What are the ephemera carriers that extend archiving practices beyond the phallocentric emphasis on visibility, sound recording and documentation? How do we bring new materials into the sphere of archives, and thus a different aesthetic sensitivity, in order to create a new format with new attributes that are not reduced to the sum of the heterogeneous elements mobilised to create it?

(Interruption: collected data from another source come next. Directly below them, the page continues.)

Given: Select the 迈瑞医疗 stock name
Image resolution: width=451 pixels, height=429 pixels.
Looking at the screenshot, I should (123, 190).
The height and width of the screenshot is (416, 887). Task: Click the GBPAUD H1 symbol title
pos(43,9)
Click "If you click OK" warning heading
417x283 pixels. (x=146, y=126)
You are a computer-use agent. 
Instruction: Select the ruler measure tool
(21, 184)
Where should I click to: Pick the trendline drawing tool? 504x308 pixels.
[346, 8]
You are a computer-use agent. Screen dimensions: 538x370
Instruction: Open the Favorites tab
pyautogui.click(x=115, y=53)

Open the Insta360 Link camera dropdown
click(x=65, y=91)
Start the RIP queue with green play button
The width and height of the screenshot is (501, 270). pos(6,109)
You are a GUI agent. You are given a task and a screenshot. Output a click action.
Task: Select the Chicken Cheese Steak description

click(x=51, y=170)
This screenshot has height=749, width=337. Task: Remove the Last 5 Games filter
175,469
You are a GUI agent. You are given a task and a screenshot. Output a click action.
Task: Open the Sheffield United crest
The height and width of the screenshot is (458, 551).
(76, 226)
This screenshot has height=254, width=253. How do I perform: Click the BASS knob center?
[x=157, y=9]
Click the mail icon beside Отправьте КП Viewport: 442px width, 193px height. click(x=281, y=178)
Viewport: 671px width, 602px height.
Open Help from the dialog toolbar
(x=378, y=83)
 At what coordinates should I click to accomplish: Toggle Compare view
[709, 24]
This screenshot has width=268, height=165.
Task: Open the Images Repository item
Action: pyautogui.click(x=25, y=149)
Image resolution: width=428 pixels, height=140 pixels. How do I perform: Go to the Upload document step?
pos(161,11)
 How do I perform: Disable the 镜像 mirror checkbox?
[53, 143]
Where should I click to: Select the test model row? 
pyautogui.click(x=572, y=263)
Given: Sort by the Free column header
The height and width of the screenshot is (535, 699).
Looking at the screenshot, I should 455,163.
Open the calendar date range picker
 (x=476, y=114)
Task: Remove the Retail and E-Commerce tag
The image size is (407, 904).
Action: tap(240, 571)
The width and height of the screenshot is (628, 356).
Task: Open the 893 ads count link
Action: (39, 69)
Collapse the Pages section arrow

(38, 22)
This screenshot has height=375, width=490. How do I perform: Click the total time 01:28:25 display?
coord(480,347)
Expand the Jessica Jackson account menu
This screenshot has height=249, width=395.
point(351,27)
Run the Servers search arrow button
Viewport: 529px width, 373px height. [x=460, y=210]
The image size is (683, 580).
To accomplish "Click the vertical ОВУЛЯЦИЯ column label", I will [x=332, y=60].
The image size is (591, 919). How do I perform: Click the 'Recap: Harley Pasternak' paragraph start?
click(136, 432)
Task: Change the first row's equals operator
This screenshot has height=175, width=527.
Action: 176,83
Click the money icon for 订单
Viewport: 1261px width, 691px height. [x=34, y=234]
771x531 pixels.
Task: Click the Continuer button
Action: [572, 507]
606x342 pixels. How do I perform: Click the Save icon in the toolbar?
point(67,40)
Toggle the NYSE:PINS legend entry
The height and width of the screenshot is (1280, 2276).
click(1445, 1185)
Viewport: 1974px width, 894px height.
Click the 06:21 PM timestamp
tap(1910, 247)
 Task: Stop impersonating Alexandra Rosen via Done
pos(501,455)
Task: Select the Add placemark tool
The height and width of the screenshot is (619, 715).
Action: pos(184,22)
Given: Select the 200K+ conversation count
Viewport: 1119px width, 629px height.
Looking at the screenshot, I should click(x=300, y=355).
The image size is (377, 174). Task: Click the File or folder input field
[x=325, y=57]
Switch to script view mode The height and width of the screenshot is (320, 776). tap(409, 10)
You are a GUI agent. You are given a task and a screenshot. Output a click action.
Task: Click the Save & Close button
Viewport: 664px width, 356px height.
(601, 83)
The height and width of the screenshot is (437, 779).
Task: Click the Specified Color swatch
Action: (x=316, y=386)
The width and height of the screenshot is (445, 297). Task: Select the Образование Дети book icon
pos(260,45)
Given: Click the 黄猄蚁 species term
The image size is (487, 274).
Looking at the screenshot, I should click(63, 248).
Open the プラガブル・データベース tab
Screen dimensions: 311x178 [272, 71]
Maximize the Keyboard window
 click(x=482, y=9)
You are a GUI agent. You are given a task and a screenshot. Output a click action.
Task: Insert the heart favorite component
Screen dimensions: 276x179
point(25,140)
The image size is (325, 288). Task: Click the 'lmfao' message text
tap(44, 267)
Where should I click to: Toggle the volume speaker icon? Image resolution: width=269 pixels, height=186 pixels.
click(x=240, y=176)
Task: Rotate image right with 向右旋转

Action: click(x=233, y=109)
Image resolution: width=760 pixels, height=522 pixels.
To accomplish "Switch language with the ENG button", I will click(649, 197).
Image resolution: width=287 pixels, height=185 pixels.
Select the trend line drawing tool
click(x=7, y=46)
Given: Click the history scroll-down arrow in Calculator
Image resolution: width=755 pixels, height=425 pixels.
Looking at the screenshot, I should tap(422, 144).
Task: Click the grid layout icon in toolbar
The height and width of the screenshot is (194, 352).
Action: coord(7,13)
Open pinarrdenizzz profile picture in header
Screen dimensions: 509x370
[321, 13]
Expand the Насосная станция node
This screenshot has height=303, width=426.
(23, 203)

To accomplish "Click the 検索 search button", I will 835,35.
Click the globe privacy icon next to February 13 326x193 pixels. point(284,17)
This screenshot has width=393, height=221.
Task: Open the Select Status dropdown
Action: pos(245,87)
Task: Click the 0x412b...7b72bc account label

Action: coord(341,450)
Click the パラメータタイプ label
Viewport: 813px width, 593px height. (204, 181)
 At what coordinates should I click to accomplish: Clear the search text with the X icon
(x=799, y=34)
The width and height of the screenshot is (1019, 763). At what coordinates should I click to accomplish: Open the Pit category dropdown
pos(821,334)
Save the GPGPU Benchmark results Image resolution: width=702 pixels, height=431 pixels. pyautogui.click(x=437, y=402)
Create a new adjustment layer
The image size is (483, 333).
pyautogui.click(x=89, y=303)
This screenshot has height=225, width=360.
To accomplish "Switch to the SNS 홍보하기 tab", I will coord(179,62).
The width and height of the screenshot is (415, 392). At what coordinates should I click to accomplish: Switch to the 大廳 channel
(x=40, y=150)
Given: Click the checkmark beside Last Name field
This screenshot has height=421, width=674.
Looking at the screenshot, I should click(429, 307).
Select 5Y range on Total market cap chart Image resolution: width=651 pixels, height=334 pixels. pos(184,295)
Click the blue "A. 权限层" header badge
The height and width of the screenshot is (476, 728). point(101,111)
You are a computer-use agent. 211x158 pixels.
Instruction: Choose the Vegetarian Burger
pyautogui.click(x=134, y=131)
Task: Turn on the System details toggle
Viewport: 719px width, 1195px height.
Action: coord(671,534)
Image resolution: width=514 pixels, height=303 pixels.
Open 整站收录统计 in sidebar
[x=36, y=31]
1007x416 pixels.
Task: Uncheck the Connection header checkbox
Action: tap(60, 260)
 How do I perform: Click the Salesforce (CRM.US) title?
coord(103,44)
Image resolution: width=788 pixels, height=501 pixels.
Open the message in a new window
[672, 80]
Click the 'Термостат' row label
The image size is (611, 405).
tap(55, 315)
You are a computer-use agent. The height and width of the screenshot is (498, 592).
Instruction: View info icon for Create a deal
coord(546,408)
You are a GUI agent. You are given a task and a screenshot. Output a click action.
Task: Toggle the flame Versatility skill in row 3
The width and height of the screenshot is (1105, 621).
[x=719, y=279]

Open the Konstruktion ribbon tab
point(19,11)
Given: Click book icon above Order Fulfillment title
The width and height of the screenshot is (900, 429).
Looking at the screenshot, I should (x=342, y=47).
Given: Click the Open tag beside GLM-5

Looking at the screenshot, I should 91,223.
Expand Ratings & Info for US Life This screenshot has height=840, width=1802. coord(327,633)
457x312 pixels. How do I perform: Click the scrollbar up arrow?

Other archives, is a movement not only 'for' movement, but also 'against' movement. This movement resists the dominant systems of aesthetics and institutional classification. When we meet other archives, we build our own choreographies, our own relations, our own emotions, and store them in our personal archive of stories within our bodies. Other archives are not isolated units, they are more like oceanic whirlpools. Each document is a singular dynamic movement, dissolving in a complex, fluid circulation. They move in time and space - body to body, to body, to body. The question 'what is' is never enough. 'How' is it like? 'Where' is it? 'When' is it? - are choreographies of their common relations. Every body in the archive is a threshold, a transition between the past and the future. Other archives reject the ontological division between 'thing' and 'transition', between 'body' and 'vector'.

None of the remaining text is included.